# Physics for martial arts students

Right after the kickboxing class, I saw one of classmate and friend of mine trying to solve a physics exercise. I studied physics in high school, and I had a exam in college; it was long time ago and even at that time I wasn’t very strong in the matter (and I used to soothe myself (or to fool myself?) quoting Linus Torvalds “While in physics you’re supposed to figure out how the world is made up, in computer science you create the world.” But that’s a different story), but I decided that I could help, after all it didn’t sound too difficult.

### The problem

The problem required finding the final velocity (rounded at one decimal digit), $v_f$ of a ball thrown down from a 40 meters tall tower with a initial velocity, $v_0$, of 12 m/s. The exercise book was providing also the solution: 30.5 m/s.

### The solution

It is very likely that in the very first pages of any physics textbook there is a direct formula to solve the problem with the given data, but, as I mentioned before, I knew little and I remember less; it took around 40 minutes, but we found the solution.

The first step was to write down a formula to determine the final velocity, intuitively it should be given by the sum of the initial velocity and how it changed during the fall; something like the following formula should do the job:

$v_f = v_0 + g\cdot t$     (1)

where $g$ is the gravitational acceleration (9.8 m/s), and $t$ is the time taken for the ball to hit the ground. It looks reasonable, but we didn’t know yet how long it took for the ball to hit the ground, in other words there are two unknown in the above formula: the final velocity, $v_f$ and the duration of the motion $t$.
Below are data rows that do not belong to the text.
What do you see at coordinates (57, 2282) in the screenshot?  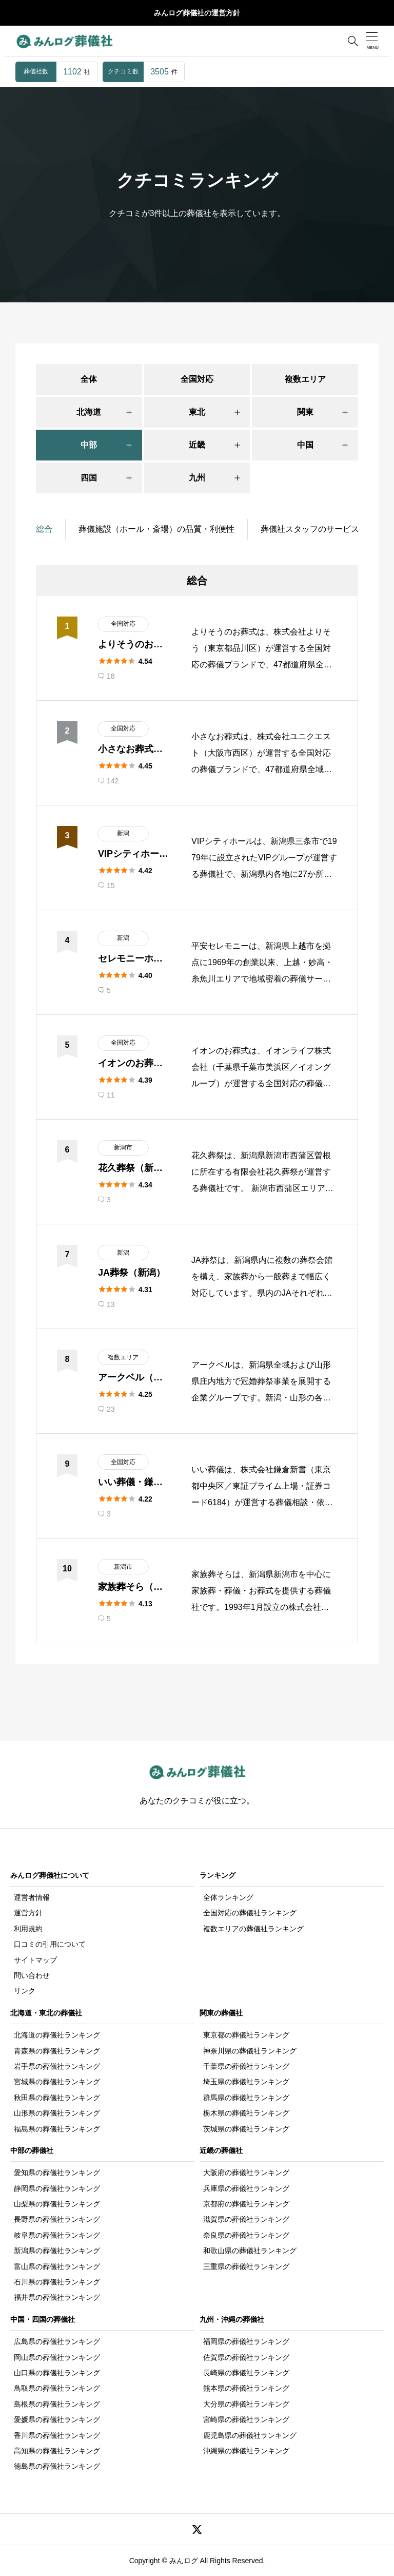 I see `石川県の葬儀社ランキング` at bounding box center [57, 2282].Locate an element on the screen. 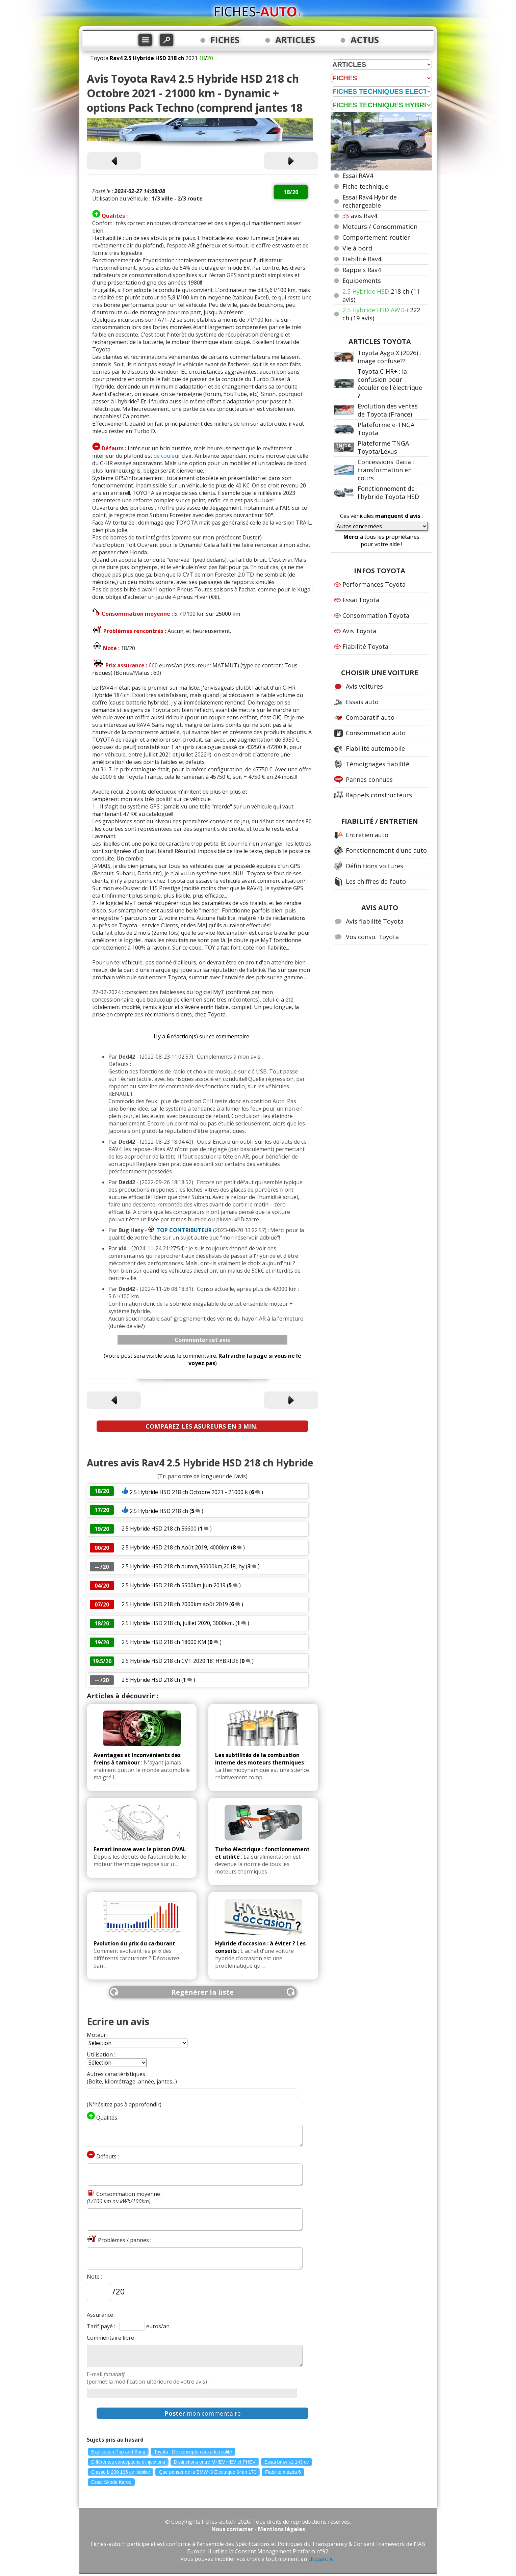 This screenshot has width=516, height=2576. FICHES is located at coordinates (224, 40). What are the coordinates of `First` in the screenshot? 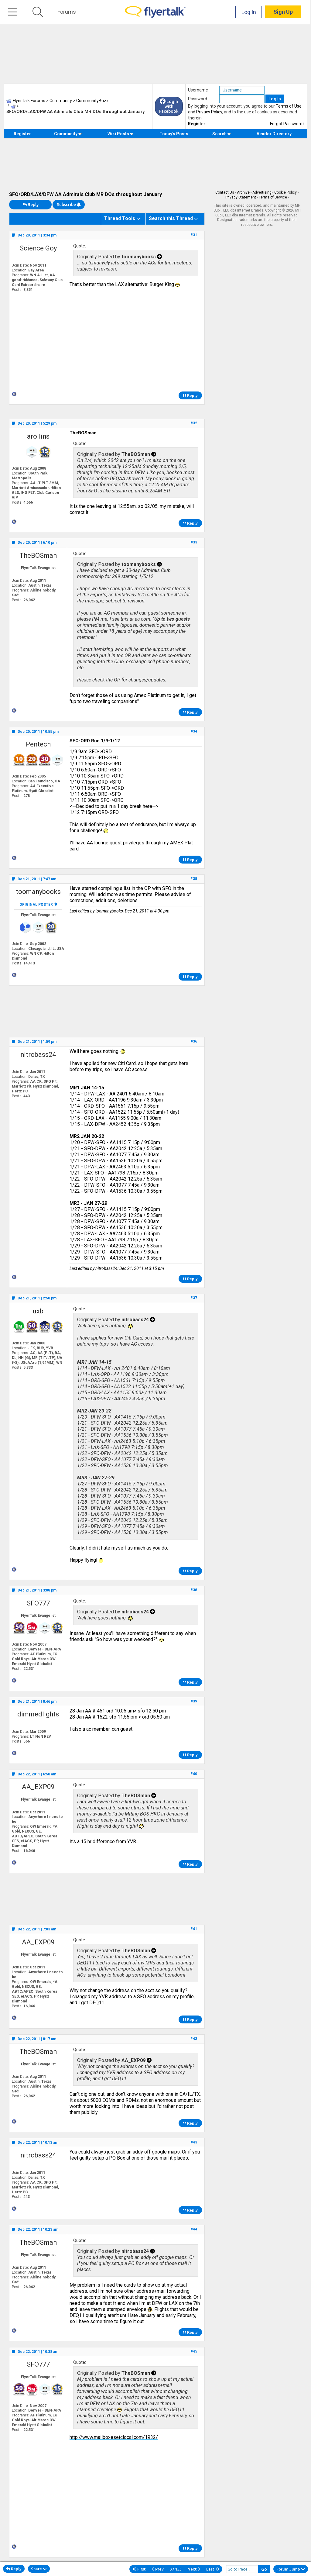 It's located at (139, 2569).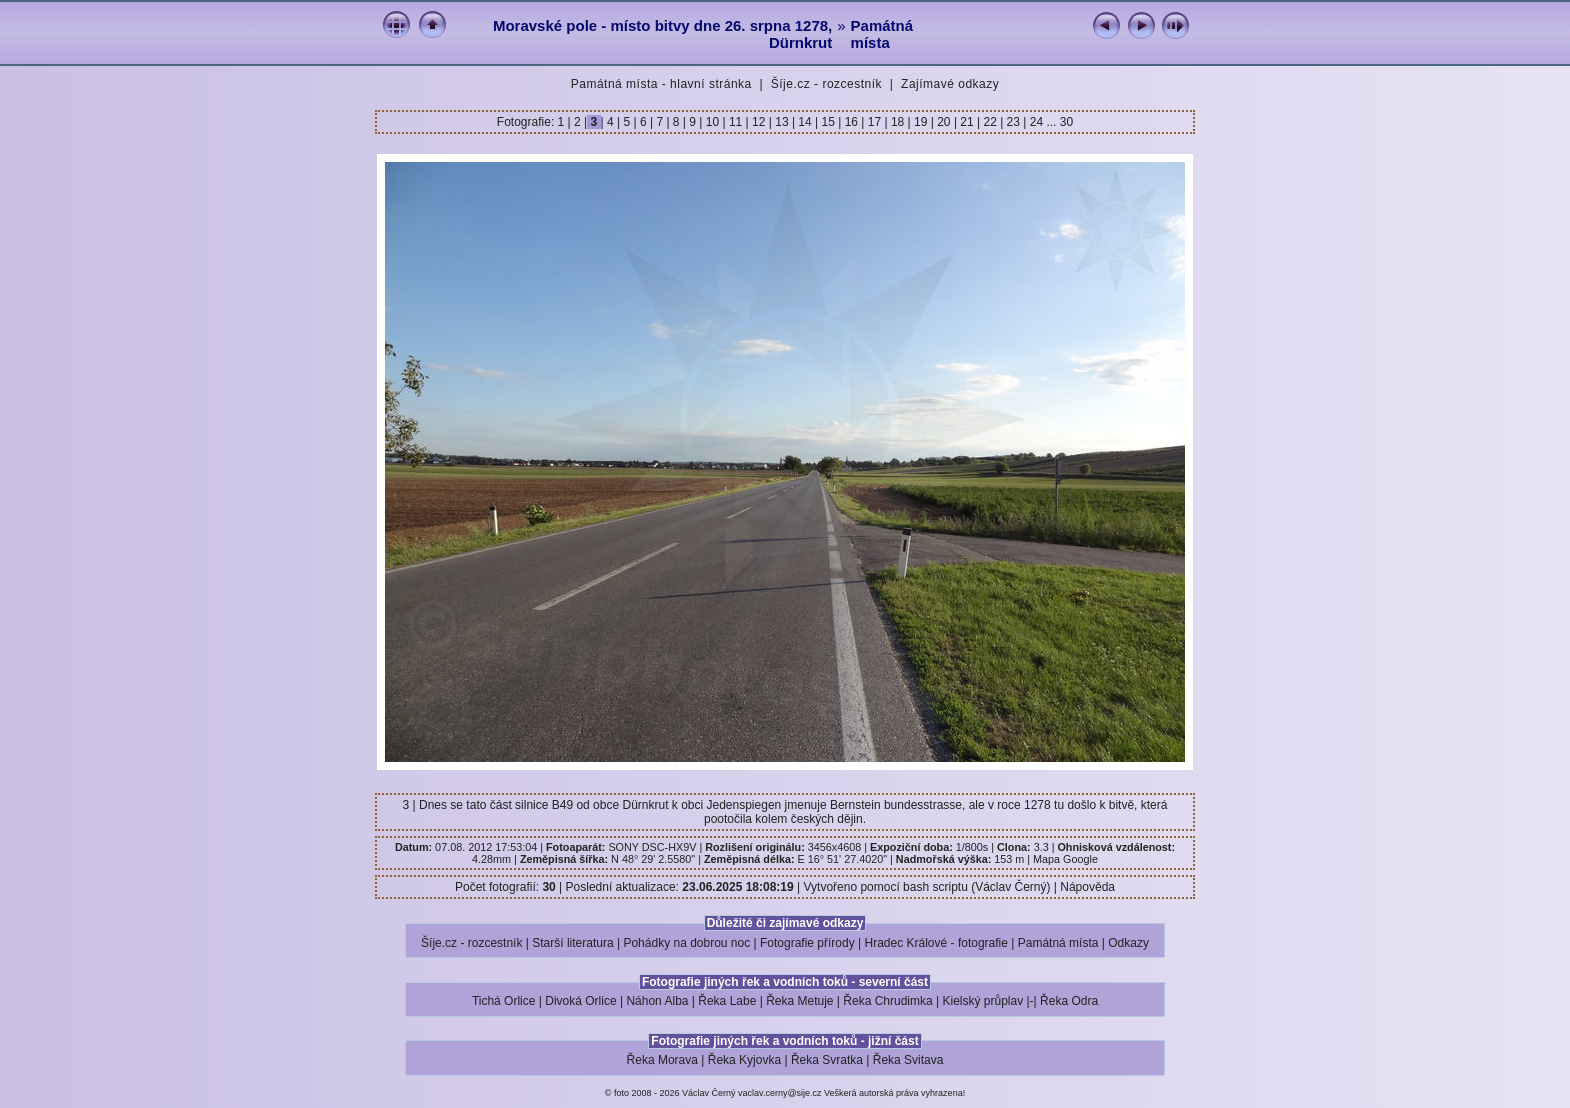  What do you see at coordinates (1013, 122) in the screenshot?
I see `23` at bounding box center [1013, 122].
We didn’t know the time taken $t$ and we didn’t use the information regarding the height of the tower (or in other words the distance covered during the motion); it sounded like a good idea determining $t$ using another formula that uses the distance covered $d$; we knew that the average speed is computed as the distance covered divided by the time taken to cover the same distance:

$v_{avg} = \frac{d}{t}$     (2).

With some simple arithmetic we can obtain the time taken as:

$t = \frac{d}{v_{avg}}$     (3).

Did we know the average velocity? We didn’t! Since the acceleration (we didn’t forget that it is the rate of change of velocity) in a free fall is constant, it looked reasonable to compute the average velocity as the sum of the initial and final velocities and divided it by two:

$v_{avg} = \frac{v_0 + v_f}{2}$     (4).

Using the formula (4) and (3) we obtained a new formula for determining the time taken:

$t = \frac{2\cdot d}{v_0 + v_f}$     (5).

Again two unknowns! But we were lucky the are the same two unknowns seen in (1), this means that we can combine (1) and (5) to get rid of one of them and determine the value of the other; so if we substitute $t$ in (1) with the left side of (5) we obtain:

$v_f = v_0 + g\cdot \frac{2\cdot d}{v_0 + v_f}$     (6).

And finally with a little bit of arithmetic we could compute the final velocity as in:

$v_f = \sqrt{v_0^2 + 2 \cdot d \cdot g}$     (7).

We know all the quantities in the left side of (7), let’s plug the numbers in:

$v_f = \sqrt{12^2 \: \frac{m^2}{s^2} + 2 \cdot 40\: m \cdot 9.8 \: \frac{m}{s^2}}= \sqrt{928 \: \frac{m^2}{s^2}} = 30.46 \: \frac{m}{s} \approx 30.5 \: \frac{m}{s}.$

Knock out! After “only” 40 minutes (of yelling and cursing) we obtained the correct solution with a reasonable enough procedure.